Hi,
jetzt aber nochmal wieder der Versuch, auf Vergaser und ähnlich feuchtes zu sprechen zu kommen.
Vorab muß ich sagen, daß ich heute leider nicht so genial drauf bin, weil mich das Nächtedurcharbeiten doch mittlerweile etwas schlaucht. Ich weiß also nicht, ob das so in einem Guß alles gelingt.
Wir waren also bei dem Übergang von Leerlauf oder kleiner Teillast auf Vollgas und dem Problem bzw. der Schwierigkeit, das das Gemisch im Saugrohr eines Benzinmotors durch Klimmzüge so gemacht werden muß, daß dieser sich nicht verschluckt. (Kurze Bemerkung am Rande: auch die Einspritzsystem für Autos kennen die sog. Beschleunigungsanreicherung, ein Parameter in der Software, der aussagt, WIEVIEL mehr eingespritzt wird, wenn das Gaspedal sich WIE schnell in Richtung "auf" bewegt.
Warum kommen manche Motoren ohne aus?
Da gibts verschiedene Gründe, die auch zusammen auftreten können.
Fangen wir beim einfachsten an: der Standard 3,5 . . . sorry 3.5 HP Briggs & Stratton Motor. Wie, den kennt keiner?? Ist in jedem Rasenmäher drin und ein Beispiel für genadenlos kostenoptimierte Motorenproduktion. Das Herstellerwerk befindet sich nur wenige Kilometer Harley Davidson entfernt und ich durfte Ende der 80er mir das ganze einmal anschauen. Da fielen die Motoren hinter dem Band in die Verpackungskisten wie Legosteine. Reparieren???? Wozu, wenn ein neuer nur 78$ kostet.

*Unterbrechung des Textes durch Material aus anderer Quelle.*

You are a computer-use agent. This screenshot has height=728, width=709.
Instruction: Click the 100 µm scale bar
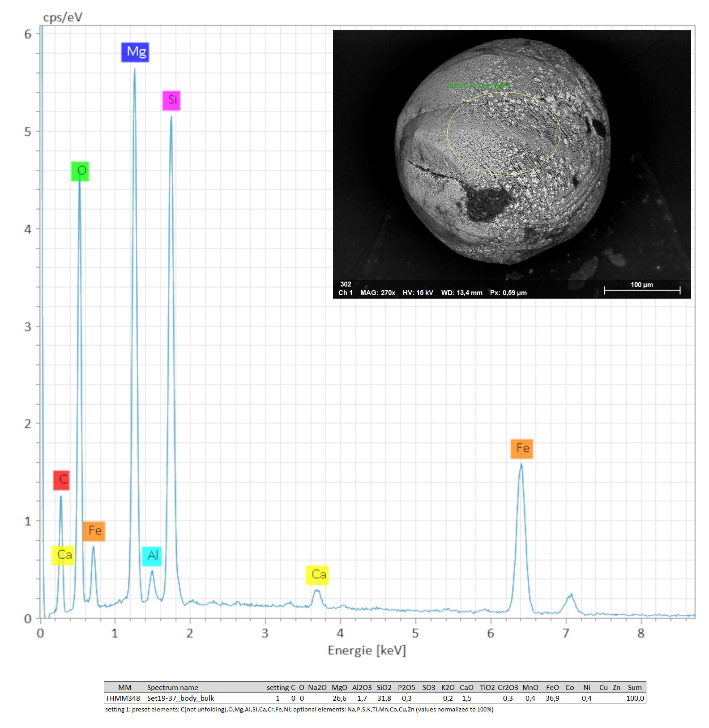click(x=642, y=290)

Aber gut, dieser Motor hat einen Einfachvergaser ohne Leerlaufsystem und einen Drehzahlregler der sich in gewissen Grenzen verstellen läßt. Trotzdem hat das Aggregat bei Lastwechseln die gleichen Sorgen, wie ein hochfeiner, sensibler Kawasakimotor zwischen zwei Rädern. Man fackelt dort nicht lang und stellt das Ding im Teillast einfach so fett ein, daß es beim Aufreißen allemale reicht. Entsprechend unruhig läuft ein Rasenmäher dann auch, wenn er nicht belastet wird. Deutlich kann man hören, daß lange nicht jeder Arbeitstakt überhaupt zündet. "Schiett wat drup", wie der Ami sagt.

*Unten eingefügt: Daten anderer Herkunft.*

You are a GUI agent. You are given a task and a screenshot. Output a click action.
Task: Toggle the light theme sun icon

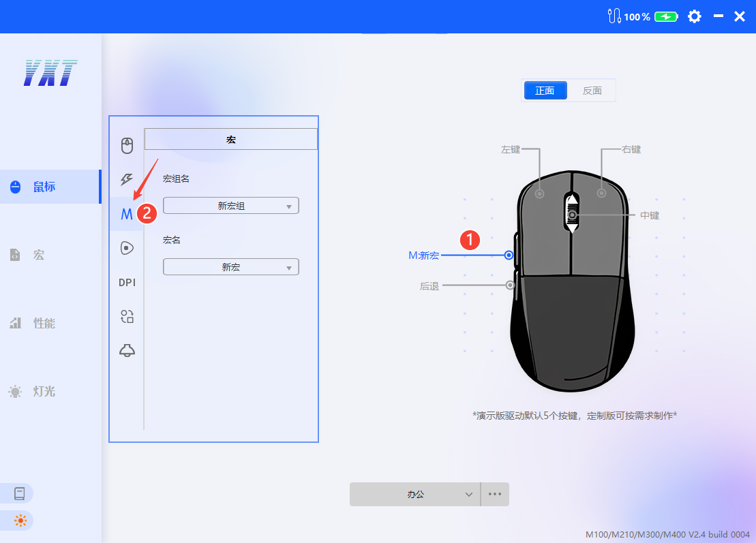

Bei Modellmotoren hat das Fettstellen im Teillast auch Tradition. Motorsägen, Stromaggregaten, alles was keinen großen Ärger machen darf und wessen Benzinkonsum nicht groß bewertet wird, wird einfach so behandelt. Selbst mein heißgeliebter Austin Mini in der Tunigstufe 1 (Nockenwelle, 45 PS) brauchte schon einen fetteren Übergang, als es zum sauberen Lauf nötig gewesen wäre.
Trotzdem gibt es aber auch Motoren, die im Teillast ganz passabel oder sogar sehr gut laufen, und die ohne Beschleunigungsanreicherung auskommen. Was´s daaaas??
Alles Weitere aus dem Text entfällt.